FIORI 32, presso lo studio dell’avvocato LICCIARDELLO ORAZIO,

rappresentata e difesa dagli avvocati MIRENNA SALVATORE, ZAPPALA’

FRANCESCO giusta delega a margine del ricorso;

– ricorrente –

contro

P.V., elettivamente domiciliato in ROMA, presso la

CANCELLERIA DELLA CORTE DI CASSAZIONE, rappresentato e difeso dagli

avvocati PALERMO ACHILLE, ZAMMATARO SALVATORE giusta delega a margine

del controricorso;

– controricorrente –

avverso la sentenza n. 160/2004 della CORTE D’APPELLO di CATANIA,

SEZIONE PRIMA CIVILE, emessa il 30/10/2003, depositata il 27/02/2004,

R.G.N. 1899/2001;

udita la relazione della causa svolta nella Udienza pubblica del

11/11/2009 dal Consigliere Dott.
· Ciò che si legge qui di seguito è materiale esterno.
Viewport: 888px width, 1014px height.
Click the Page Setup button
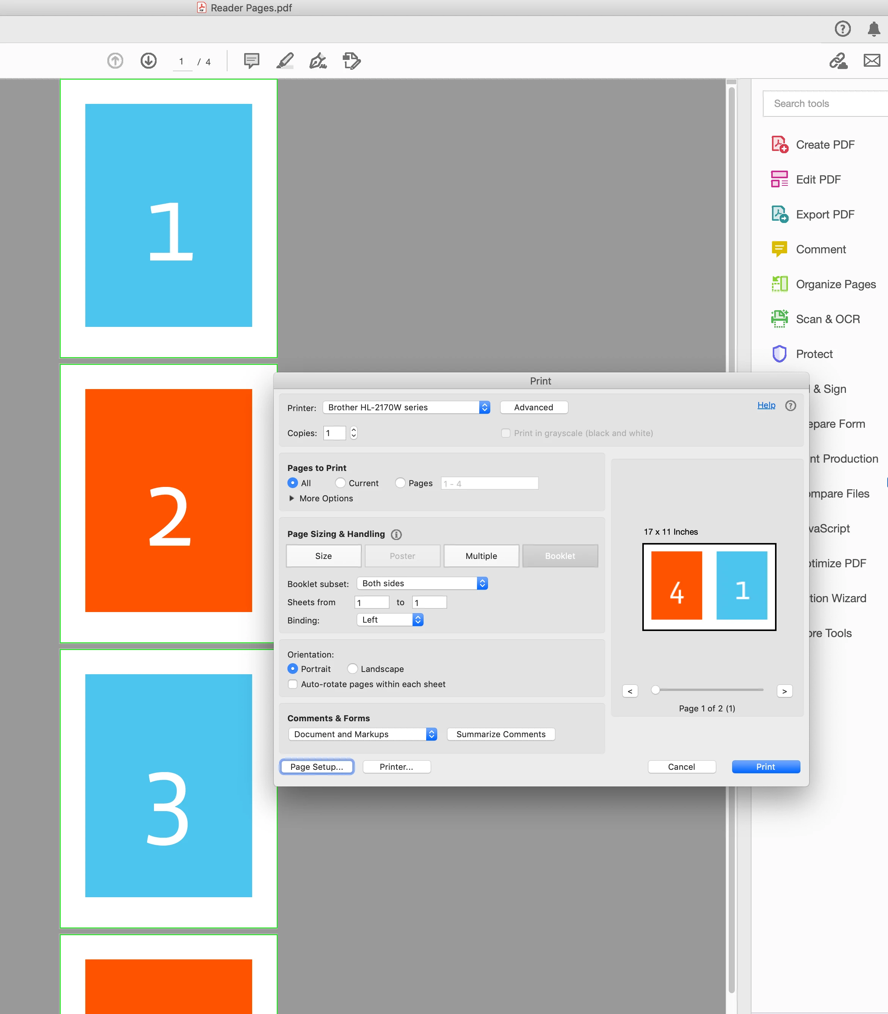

FILADORO Camillo;

udito il P.M. in persona del Sostituto Procuratore Generale Dott.

FINOCCHI GHERSI Renato, che ha concluso per il rigetto del ricorso.

Fatto

SVOLGIMENTO DEL PROCESSO

Con sentenza 30 ottobre 2003 – 27 febbraio 2004 la Corte di appello di Catania, in parziale accoglimento dell’appello incidentale proposto da P.V. avverso la decisione del locale Tribunale del 10 – 20 marzo 2001, dichiarava la risoluzione del contratto di acquisto dell’autocarro Fiorino, targato (OMISSIS), per grave inadempimento della venditrice, P.D. (precedente proprietaria e convenuta nel giudizio di primo grado).

Rilevavano i giudici di appello che vi era piena prova del fatto che proprio il mancato pagamento da parte della P.D. delle ultime due rate del prezzo di acquisto del veicolo – peraltro espressamente previsto a carico della convenuta, nel contratto di compravendita del (OMISSIS) – aveva determinato la procedura esecutiva su iniziativa del creditore ipotecario, Citicorp Finanziaria Citifin s.p.a..
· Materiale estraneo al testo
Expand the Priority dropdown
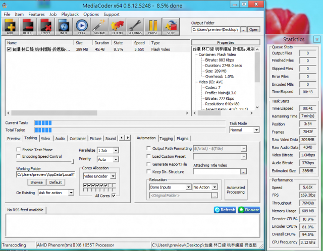Image resolution: width=323 pixels, height=251 pixels. pos(108,159)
Tale comportamento, qualificabile alla stregua di grave inadempimento ai sensi dell’art. 1453 c.c., era tale da legittimare una pronuncia di risoluzione per inadempimento della venditrice, P. D.. Era stato, infatti, proprio il comportamento della P.D. a determinare l’utile esperimento dello speciale procedimento espropriativo, attivato dalla creditrice ipotecaria e, quindi, con esso, la definitiva perdita in capo al compratore, dell’autoveicolo venduto.

L’inadempimento assumeva particolare importanza nell’economia del contratto, considerato che si era verificato ben prima della pronuncia giudiziale che accertava di mancato rimborso alla venditrice dell’IVA sul prezzo convenuto, addebitabile al compratore P.V..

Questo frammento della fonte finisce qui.